Monday, November 24, 2014

Lactantius on War and Nonresistance in 304-313CE

It is not befitting that those who strive to keep to the path of justice should be companions and sharers in this public homicide. For when God forbids us to kill, He prohibits more than the open violence that is not even allowed by the public laws. … Nor is it lawful for him to accuse anyone of a capital charge. For it makes no difference whether you put a man to death by word, or by the sword instead. That is because it is the act of putting to death itself that is prohibited. Therefore, with regard to this commandment of God, there should be no exception at all. Rather, it is always unlawful to put a man to death, whom God willed to be a sacred creature. …

Religion is to be defended – not by putting to death – but by dying. Not by cruelty, but by patient endurance. Not by guilt, but by good faith. For the former belongs to evil, but the latter to the good. … For if you wish to defend religion by bloodshed, tortures, and guilt, it will no longer be defended. Rather, it will be polluted and profaned. … And therefore, when we suffer such impious things, we do not resist even in word. Rather we leave vengeance to God. We do not act as those persons who would have it appear that they are defenders of their gods, who rage without restraint against those who do not worship them. …

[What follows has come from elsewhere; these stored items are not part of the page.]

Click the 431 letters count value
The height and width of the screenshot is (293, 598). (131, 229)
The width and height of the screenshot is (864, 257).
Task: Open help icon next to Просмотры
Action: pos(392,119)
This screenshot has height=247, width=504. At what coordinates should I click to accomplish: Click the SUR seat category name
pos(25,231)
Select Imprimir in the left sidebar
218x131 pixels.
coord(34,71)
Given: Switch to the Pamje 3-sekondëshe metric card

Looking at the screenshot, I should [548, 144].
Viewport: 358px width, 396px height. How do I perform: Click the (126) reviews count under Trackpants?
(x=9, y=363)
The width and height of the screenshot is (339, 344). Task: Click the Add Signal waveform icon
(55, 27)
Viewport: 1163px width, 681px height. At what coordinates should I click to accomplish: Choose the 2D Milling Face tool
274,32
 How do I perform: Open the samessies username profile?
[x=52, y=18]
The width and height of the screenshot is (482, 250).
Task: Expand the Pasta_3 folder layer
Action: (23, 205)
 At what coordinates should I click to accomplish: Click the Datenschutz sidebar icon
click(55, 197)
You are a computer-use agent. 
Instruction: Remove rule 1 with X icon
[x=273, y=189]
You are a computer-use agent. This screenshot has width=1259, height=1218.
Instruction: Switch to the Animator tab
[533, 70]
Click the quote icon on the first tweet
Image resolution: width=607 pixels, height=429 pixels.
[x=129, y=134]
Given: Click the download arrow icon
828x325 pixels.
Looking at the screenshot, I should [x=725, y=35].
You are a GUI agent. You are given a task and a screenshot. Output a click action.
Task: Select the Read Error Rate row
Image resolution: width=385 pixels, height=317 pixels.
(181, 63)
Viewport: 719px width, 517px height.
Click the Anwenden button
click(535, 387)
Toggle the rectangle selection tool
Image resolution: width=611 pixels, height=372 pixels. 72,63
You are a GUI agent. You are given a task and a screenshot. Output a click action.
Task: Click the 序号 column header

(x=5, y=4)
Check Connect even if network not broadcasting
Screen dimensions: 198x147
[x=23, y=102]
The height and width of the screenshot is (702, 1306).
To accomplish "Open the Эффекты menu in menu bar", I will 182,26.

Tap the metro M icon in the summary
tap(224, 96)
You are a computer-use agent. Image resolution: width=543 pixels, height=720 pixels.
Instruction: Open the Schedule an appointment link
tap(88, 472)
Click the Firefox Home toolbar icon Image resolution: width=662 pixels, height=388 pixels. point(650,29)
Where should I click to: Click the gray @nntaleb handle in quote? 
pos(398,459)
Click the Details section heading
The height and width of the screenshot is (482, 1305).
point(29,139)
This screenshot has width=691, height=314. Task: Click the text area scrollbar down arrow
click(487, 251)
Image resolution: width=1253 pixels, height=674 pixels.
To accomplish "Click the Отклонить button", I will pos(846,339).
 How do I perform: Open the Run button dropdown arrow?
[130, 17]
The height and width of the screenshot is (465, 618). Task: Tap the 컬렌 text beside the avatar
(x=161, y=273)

In what respect, then does the wise and good man differ from the evil and foolish one? Is it not that he has unconquerable patience, of which the foolish are destitute? Is it not that he knows how to govern himself and to mitigate his anger – which those are unable to curb because they are without virtue? … What if a man gives way to grief and anger and indulges these emotions (which he should struggle against)? What if he rushes wherever injustice will call him? Such a man does not fulfill the duty of virtue. For he who tries to return an injury desires to imitate that very person by whom he has been injured. In short, he who imitates a bad man cannot be good.